Misinformation and unfounded fears over vaccines soared during the Covid pandemic. The movement’s de facto leader, Robert F. Kennedy Jr., is running for president, peddling his conspiracy theories and debunked pseudoscience to an enormous new audience. Childhood vaccination rates have fallen, and the largest anti-vaccine groups are overflowing with cash.
The main characters in Desiree’s story have shifted — the ones who died or moved on have been superseded by a new crop of organized and aggressive players. But the tactics are the same: Find novel stories from vulnerable people who say they’ve been harmed and blast those stories to a hungry and ever-expanding following as proof for unscientific claims that stoke distrust in vaccines.
“At the end of the day, these people are just going to use you,” Desiree says of the movement that recruited her. Her advice for the people getting caught up with it now?

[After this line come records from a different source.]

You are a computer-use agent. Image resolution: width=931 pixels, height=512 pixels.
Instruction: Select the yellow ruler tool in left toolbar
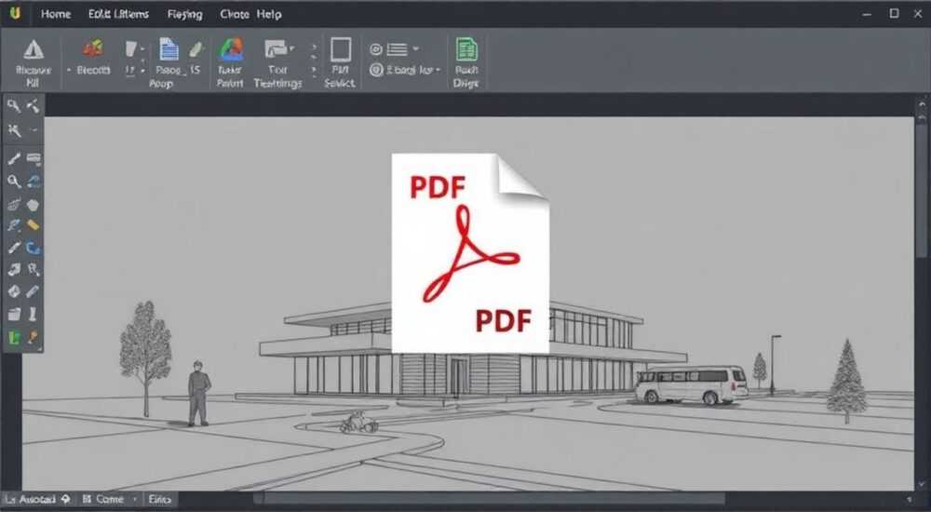click(x=34, y=225)
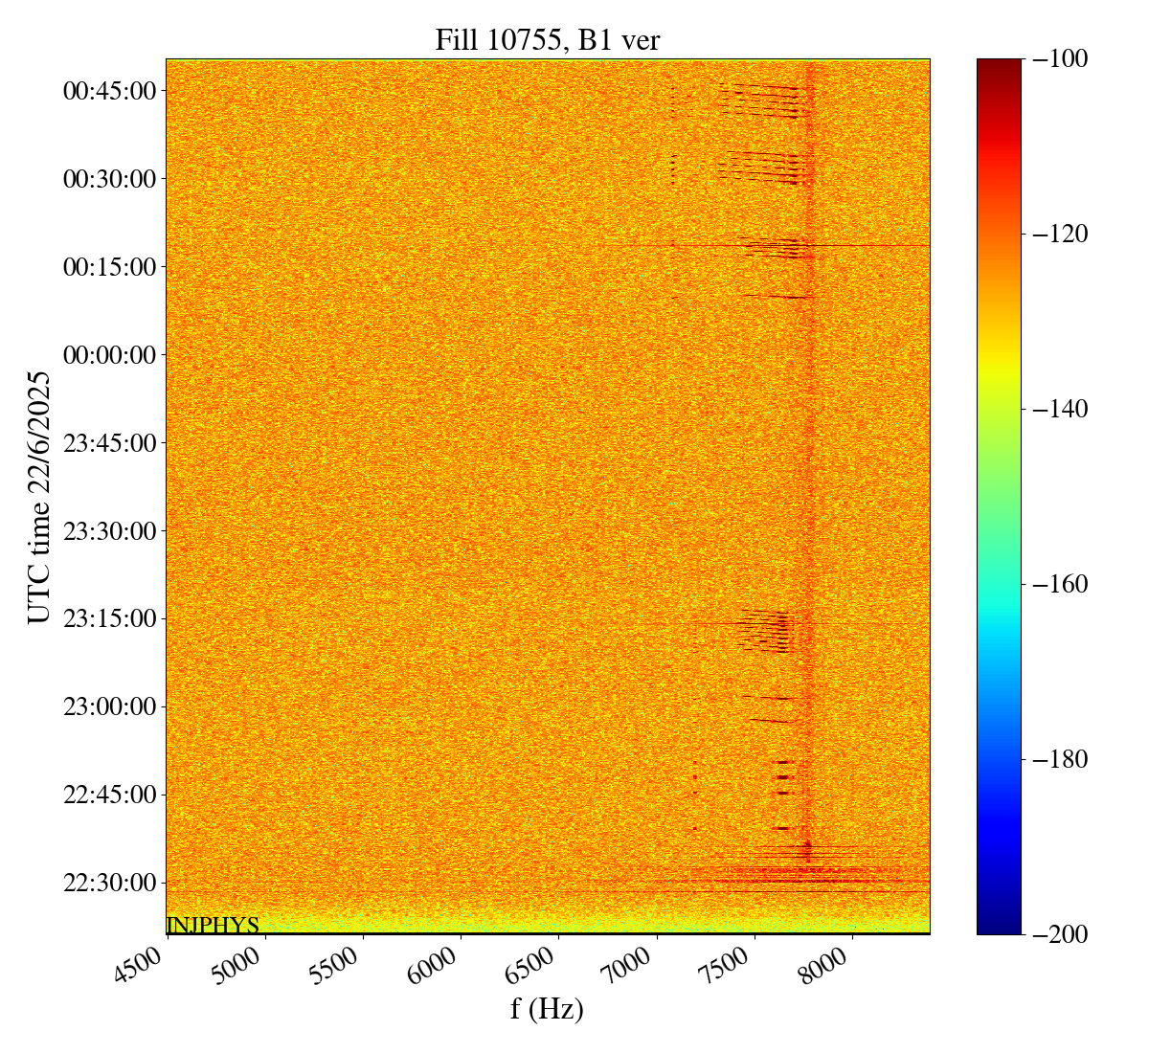Click the 23:30:00 time tick label
This screenshot has height=1053, width=1149.
point(109,530)
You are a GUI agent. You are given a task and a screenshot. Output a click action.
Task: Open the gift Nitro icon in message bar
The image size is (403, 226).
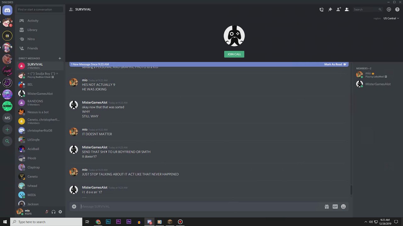(x=327, y=207)
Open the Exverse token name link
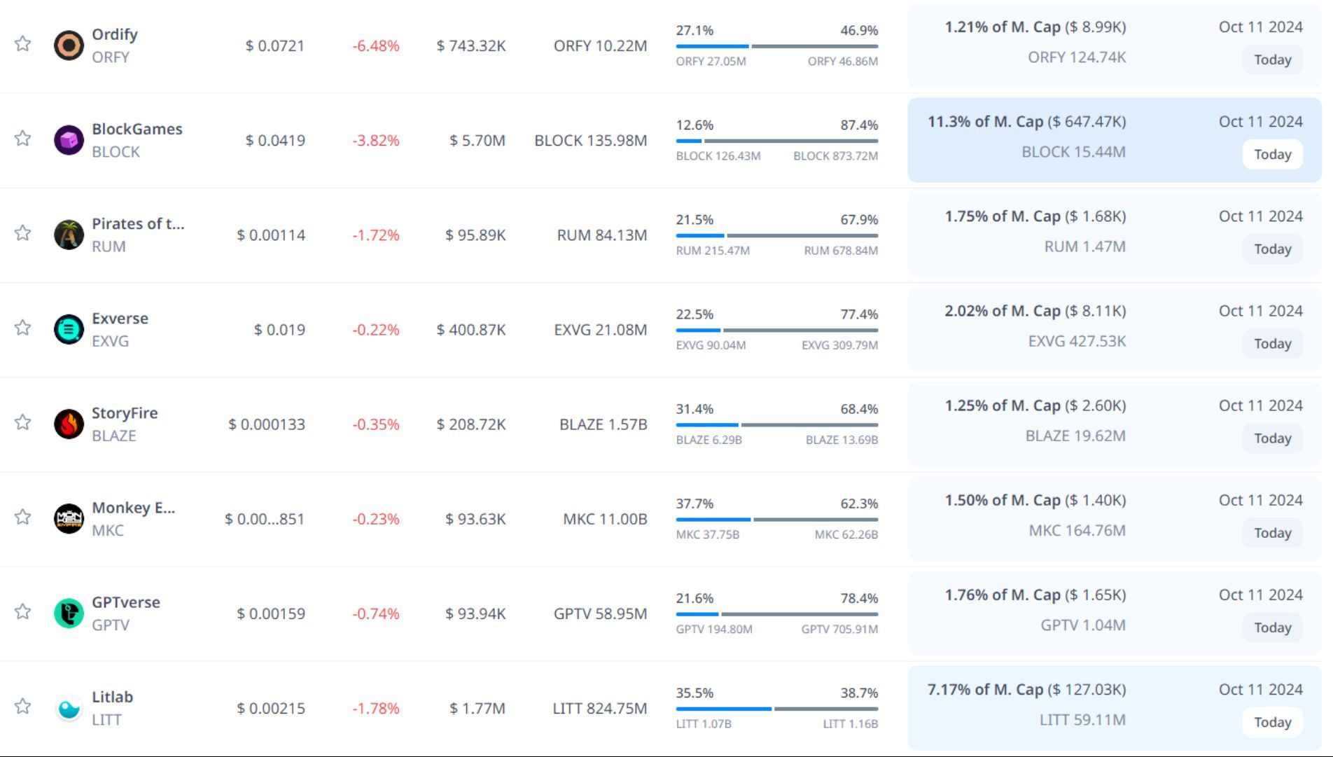This screenshot has width=1333, height=757. (x=120, y=318)
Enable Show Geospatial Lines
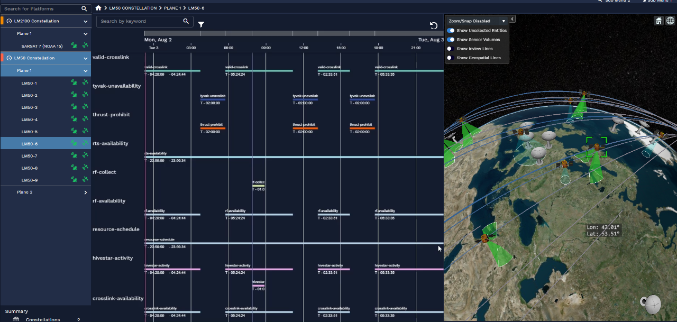 coord(450,58)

In August 2009, Desiree was a 25-year-old communications manager at America Online, newly married and a cheerleader ambassador for the football team now known as the Washington Commanders. (The team paid her a small salary not to cheer, but to look like a cheerleader, wear a slightly more modest uniform, and interact with fans in luxury suites.)
She went to a local pharmacy in Virginia for a seasonal flu shot, and about 10 days later, she felt sick. Her initial symptoms — fever, vomiting and weakness — quickly turned more serious: Her body shook uncontrollably and she was blacking out. Desiree attributed her body’s revolt to the vaccine.

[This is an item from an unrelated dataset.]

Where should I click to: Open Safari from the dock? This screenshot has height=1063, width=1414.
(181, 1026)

The following account is based on media coverage from the time; interviews with Desiree, her former colleagues and family members who asked that their names not be used to avoid any negative fallout; a 236-page special federal court decision dismissing her vaccine-injury claim; and video recordings made by the anti-vaccine organization Generation Rescue for an intended documentary, which Desiree provided to NBC News.
Desiree spent the next month in and out of hospitals and doctors' offices seeking treatment for a cornucopia of problems: She was dizzy and constantly tired. She couldn’t sleep, walk, or eat without getting sick. She had chills but also burning in her arms and legs, which started to jerk uncontrollably. Her speech was slurred. Her head ached. A former colleague remembered how different Desiree became from the vibrant, thriving woman she had worked with for years. “Desiree was the healthiest person you knew,” she said, “and then suddenly so sick.”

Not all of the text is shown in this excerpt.